--- START OF RECORD LIST ---
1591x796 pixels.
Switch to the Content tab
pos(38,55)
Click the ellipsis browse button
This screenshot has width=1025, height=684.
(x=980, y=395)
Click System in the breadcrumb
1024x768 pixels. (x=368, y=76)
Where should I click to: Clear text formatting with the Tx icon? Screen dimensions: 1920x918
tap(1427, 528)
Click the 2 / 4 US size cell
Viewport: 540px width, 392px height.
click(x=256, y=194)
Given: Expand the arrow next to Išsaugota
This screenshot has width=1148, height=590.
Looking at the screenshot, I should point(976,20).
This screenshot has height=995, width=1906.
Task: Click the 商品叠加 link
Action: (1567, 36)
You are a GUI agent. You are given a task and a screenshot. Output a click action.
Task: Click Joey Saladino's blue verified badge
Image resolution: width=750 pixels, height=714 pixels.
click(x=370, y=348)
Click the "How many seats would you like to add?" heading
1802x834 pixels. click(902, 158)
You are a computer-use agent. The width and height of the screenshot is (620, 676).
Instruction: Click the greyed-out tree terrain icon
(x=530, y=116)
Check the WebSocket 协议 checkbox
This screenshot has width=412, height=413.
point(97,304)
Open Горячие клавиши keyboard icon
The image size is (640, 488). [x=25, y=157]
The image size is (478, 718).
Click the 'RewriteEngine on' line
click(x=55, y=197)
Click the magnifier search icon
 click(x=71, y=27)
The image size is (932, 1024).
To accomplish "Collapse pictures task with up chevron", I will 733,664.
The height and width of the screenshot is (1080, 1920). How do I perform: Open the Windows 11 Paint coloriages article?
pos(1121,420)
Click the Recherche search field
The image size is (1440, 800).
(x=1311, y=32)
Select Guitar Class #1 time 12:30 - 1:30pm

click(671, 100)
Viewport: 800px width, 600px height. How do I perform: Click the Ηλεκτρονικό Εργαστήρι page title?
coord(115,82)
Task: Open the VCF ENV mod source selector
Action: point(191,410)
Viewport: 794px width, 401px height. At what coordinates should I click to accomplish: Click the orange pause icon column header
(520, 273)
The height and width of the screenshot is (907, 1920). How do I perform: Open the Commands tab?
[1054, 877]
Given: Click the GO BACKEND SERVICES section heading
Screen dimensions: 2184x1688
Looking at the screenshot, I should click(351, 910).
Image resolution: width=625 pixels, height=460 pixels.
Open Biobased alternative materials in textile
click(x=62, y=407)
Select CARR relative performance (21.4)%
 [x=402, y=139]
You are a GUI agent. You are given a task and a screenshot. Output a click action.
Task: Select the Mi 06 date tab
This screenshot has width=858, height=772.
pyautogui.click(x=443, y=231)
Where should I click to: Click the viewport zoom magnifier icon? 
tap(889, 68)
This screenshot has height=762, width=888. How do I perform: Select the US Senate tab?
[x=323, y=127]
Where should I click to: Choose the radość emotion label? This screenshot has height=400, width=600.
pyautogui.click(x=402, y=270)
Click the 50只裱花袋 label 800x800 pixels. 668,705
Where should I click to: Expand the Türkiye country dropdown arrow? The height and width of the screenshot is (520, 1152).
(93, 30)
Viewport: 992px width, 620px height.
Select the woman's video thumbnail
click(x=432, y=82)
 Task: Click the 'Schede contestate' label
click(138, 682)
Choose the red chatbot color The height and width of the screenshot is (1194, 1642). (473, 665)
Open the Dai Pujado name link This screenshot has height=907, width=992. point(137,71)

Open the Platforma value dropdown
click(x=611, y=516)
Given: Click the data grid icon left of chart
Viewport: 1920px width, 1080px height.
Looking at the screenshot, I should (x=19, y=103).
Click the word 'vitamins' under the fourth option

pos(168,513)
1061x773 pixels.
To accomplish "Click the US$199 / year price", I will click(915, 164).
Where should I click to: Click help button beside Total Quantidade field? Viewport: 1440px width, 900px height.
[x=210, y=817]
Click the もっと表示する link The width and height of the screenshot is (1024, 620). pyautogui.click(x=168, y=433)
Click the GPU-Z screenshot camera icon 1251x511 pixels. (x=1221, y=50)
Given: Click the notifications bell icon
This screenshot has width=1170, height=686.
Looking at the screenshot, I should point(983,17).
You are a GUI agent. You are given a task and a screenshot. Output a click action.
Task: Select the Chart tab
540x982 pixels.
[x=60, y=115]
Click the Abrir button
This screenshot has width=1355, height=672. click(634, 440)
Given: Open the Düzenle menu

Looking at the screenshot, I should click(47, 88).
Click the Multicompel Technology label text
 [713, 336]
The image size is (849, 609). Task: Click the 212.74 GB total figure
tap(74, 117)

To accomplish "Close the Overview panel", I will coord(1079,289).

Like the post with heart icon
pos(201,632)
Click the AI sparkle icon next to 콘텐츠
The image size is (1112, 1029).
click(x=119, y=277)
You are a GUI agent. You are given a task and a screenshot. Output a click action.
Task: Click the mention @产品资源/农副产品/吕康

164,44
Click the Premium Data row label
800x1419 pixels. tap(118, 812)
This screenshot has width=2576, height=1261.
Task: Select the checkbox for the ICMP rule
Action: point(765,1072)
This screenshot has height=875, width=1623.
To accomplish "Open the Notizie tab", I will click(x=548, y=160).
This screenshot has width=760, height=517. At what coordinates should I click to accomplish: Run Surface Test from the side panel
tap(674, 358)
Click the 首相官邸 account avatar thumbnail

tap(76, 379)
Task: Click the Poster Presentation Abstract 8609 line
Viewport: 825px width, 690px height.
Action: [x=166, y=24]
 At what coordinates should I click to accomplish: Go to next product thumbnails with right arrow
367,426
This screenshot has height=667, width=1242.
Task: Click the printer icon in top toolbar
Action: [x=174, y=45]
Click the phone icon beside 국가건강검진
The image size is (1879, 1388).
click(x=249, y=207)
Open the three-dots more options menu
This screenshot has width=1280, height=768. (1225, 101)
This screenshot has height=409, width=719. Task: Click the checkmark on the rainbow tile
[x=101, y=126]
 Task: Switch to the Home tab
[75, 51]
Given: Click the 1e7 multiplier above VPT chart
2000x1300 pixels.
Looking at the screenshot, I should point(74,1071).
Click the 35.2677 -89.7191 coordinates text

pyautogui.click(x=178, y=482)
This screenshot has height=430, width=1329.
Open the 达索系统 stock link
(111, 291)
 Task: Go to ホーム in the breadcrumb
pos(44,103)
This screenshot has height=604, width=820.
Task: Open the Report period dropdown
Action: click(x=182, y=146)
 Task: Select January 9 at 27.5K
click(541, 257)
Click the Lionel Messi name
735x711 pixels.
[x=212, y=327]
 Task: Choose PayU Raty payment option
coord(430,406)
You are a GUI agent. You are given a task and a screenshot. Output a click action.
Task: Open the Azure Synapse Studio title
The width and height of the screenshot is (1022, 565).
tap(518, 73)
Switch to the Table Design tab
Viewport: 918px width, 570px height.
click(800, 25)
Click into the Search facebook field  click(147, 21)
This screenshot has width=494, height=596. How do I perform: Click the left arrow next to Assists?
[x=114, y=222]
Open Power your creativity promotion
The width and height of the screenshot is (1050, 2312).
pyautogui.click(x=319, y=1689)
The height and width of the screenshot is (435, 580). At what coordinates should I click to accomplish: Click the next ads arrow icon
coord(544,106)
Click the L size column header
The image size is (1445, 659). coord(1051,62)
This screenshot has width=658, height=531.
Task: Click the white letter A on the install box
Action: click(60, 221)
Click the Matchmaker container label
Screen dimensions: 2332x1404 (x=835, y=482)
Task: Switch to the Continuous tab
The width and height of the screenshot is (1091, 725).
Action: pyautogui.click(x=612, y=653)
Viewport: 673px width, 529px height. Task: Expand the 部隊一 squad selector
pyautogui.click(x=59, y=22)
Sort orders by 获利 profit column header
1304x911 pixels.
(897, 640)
--- END OF RECORD LIST ---
(EXERCISE AIM):
Express everything in the records from the line that contains "Click the GPU-Z" down to the line that contains "Looking at the screenshot, I should point(983,17)." as a JSON list of strings, one string per line, with blank lines left out.

(SOLUTION TO THE EXERCISE):
[
  "Click the GPU-Z screenshot camera icon 1251x511 pixels. (x=1221, y=50)",
  "Given: Click the notifications bell icon",
  "This screenshot has width=1170, height=686.",
  "Looking at the screenshot, I should point(983,17)."
]